REBECCA ROSMAN, BYLINE: Chanting liberte, thousands of protesters circled around the Plaza de la Bastille in Paris Saturday afternoon. Some held signs accusing President Emmanuel Macron of being a dictator. Starting August 9, people will have to scan a QR code showing proof of vaccination or a recent negative COVID-19 test to enter bars, restaurants and cinemas and to travel long distances by train. Demonstrators said they would resist the new rules.

UNIDENTIFIED PROTESTER #1: Does that mean I will not go to the restaurant, I will not go nowhere?

UNIDENTIFIED PROTESTER #2: I don't download the application. I boycott every commerce who use this kind of system.

ROSMAN: Some shouted conspiracy theories, saying they believe the pandemic was planned in advance and that it was part of a plot for drug companies to make more money. Other demonstrations were held in Marseilles, Leone and Bordeaux. The Paris march was led by Patriot party leader Florian Philippot. Once a right-hand man to the far-right leader Marine Le Pen, Philippot has widely been condemned for spreading misinformation about the pandemic.

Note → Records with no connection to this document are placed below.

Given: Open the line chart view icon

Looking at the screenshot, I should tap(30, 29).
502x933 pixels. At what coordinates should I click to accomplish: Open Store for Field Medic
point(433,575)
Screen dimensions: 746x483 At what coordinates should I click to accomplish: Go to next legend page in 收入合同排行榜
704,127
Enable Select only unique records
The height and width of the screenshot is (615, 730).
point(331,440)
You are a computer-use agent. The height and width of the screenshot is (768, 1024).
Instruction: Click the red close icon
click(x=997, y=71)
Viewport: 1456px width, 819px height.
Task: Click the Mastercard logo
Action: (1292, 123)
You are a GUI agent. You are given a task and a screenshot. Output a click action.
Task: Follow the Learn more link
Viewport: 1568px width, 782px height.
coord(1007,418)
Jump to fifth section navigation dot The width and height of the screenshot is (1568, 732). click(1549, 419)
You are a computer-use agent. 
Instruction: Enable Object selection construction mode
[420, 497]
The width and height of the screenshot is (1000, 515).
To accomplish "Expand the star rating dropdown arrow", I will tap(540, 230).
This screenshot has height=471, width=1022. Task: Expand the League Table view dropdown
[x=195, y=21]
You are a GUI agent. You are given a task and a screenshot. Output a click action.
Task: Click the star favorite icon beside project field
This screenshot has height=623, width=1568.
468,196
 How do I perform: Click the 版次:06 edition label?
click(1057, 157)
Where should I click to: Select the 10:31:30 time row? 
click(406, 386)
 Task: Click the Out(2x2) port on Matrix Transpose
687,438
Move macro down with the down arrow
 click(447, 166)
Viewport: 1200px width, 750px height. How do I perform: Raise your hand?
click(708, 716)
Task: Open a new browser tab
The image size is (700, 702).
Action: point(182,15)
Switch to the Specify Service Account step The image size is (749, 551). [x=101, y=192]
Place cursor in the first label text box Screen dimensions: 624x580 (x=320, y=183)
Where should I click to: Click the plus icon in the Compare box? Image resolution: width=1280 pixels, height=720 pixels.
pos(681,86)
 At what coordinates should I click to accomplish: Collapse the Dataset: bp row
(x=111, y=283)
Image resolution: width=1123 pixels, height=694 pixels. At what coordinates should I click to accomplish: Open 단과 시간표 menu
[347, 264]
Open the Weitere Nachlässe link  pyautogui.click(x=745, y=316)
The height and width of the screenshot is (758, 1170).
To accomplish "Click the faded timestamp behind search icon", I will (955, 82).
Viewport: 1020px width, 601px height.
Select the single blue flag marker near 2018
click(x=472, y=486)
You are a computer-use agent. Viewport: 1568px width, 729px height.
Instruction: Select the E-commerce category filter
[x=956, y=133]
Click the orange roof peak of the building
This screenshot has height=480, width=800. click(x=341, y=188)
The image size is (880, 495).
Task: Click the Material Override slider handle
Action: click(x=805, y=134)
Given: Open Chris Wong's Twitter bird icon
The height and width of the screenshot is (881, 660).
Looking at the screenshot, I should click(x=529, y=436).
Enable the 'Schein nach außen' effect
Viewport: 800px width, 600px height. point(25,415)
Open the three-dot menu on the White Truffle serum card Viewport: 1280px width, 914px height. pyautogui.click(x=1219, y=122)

(SOUNDBITE OF ARCHIVED RECORDING)

FLORIAN PHILIPPOT: (Speaking French).

ROSMAN: Speaking to the French television channel BFM on Sunday, a news anchor interrupted after Philippot made the false assertion that people who were vaccinated could just as easily spread COVID-19 as those who were not.

(SOUNDBITE OF ARCHIVED RECORDING)

PHILIPPOT: (Speaking French).

UNIDENTIFIED PERSON: (Speaking French).

(CROSSTALK)

ROSMAN: "What we know today and what no one is questioning anymore is that the vaccines are effective," another panelist and doctor responded, adding, "When it comes to a risk-benefit analysis, it's better for the general population to be vaccinated." President Macron has been faced with a difficult balancing act when it comes to addressing concerns of vaccine skeptics and curbing the spread of new COVID-19 infections, which are on the rise. Government data shows an average of 21,000 cases per day, compared to only a few thousand two weeks ago. But recent polls show the majority of the population approves of Macron's vaccination strategy. Vaccine appointments skyrocketed the morning after Macron first announced his plans to implement a health pass. The government says more than half of the country is now fully vaccinated and says it's on track to deliver at least one dose to 75% of the population by late August.

For NPR News, I'm Rebecca Rosman in Paris.